Don’t tell Bill Joy but a team of scientists has succeeded in creating the world’s first DNA motors – which makes the evolution of molecular electronic circuits that are thousands of times faster and smaller than silicon chips all the more plausible.
Joy’s notorious essay, which appeared in Wired magazine last summer (“Why the Future Doesn’t Need Us” – Aug. 8) exposed the fears the co-founder and chief scientist of Sun Microsystems Inc. has of the human race being overrun by technological advancement in nanotechnology, genetics and robotics.
While Bernard Yurke, a research physicist with Bell Labs and one of the doctors involved with the project, admitted his pride with reaching this plateau, he cautioned further advancement is still a ways off.
“We’re a good one to two decades away in terms of the communications industry but I suspect it could be used sooner in medical science,” Yurke told ComputerWorld Canada. “This technology can be used in biological systems, living organisms. These are molecular motors that are responsible for movement.”
DNA – or deoxyribonucleic acid – is the genetic material inside the nucleus of a cell that carries instructions for making living entities. The DNA motors, which resemble motorized tweezers, are about 100,000 times smaller than the head of a pin and the techniques used to make them may lead to computers that are 1,000 times more powerful than today’s machines.
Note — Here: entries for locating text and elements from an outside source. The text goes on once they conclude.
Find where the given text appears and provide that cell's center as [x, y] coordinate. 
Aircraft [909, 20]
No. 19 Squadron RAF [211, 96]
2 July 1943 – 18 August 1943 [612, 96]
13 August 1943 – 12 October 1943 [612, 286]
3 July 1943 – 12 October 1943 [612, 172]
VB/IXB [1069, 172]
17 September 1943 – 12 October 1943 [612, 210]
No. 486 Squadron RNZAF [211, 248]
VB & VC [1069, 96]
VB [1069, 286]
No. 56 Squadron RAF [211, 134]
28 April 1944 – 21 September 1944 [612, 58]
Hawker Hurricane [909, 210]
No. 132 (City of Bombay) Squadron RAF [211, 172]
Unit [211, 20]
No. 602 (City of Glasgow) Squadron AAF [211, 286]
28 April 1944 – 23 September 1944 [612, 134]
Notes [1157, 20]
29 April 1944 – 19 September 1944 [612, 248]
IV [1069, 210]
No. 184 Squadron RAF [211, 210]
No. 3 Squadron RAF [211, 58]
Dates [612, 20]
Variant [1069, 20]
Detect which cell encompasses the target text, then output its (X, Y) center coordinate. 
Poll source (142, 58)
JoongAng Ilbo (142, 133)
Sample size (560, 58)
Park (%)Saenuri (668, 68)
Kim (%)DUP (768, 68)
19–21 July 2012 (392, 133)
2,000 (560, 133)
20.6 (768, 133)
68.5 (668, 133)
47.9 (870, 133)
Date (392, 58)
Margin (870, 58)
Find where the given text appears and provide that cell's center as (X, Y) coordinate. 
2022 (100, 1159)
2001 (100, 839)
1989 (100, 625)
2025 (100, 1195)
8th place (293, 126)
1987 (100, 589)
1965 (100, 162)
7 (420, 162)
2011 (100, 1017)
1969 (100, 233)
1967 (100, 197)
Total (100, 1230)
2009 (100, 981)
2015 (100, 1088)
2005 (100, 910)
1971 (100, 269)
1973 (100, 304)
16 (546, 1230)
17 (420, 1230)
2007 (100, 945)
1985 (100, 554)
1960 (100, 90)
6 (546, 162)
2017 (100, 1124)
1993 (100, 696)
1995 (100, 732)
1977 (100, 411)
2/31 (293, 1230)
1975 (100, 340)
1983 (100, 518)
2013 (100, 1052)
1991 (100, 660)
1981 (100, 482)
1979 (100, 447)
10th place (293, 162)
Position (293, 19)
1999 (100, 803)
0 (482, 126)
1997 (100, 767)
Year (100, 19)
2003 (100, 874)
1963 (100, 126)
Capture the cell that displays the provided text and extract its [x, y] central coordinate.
“We’d like to build electronic circuits where the components are of molecular size,” Yurke said of his research team’s next conquest. “We need to learn how to attach DNA to other molecules that do interesting things electronically.”
Single strands of DNA will only bind to other DNA strands that have a complementary sequence of molecules on their surface to form the stable double-stranded helix.
Yurke and his colleagues told Journal magazine that a DNA tweezer was assembled by the simple expedient of mixing three specially designed single strands of DNA in a test-tube. Each single strand then found its complementary partner and attached itself to it, forming a V-shaped structure.
Not only will nanoscale products like DNA motors aid the creation of supercomputers, but they also have the potential to replace existing manufacturing methods for products such as integrating circuits.
Self-assembly research using various methodologies is not restricted to cell biology. For instance, Dr. Simon Safard, a senior research officer with the Ottawa-based Institute for Microstructural Sciences, is involved with the Canadian effort to do much the same as Yurke, only using nano-optics.
“Nano-optics uses the optical properties of a small structure to create quantum dots, the size of which are about one millionth of an inch,” Safard explained. “We’re also exploring the same result using nanoelectronics as computer chips become smaller…the self-assembly process is the future of reducing structures.”
The next hurdle for Yurke and his colleagues to overcome is the technology to assemble molecular components. In time, the tweezers should bypass this dilemma and allow for molecules to act as transistors.
The work of Yurke and his colleagues work is an incredible achievement, but one chilling thought of Joy’s lingers: “Our most powerful 21st-century technologies – robotics, genetic engineering and nanotech – are threatening to make humans an endangered species,” he wrote.
Yurke countered, “Nuclear weapons are a much greater threat. All technology can be used in good or bad ways, it’s a matter of society enacting laws to ensure a given technology is not used for the wrong purpose.”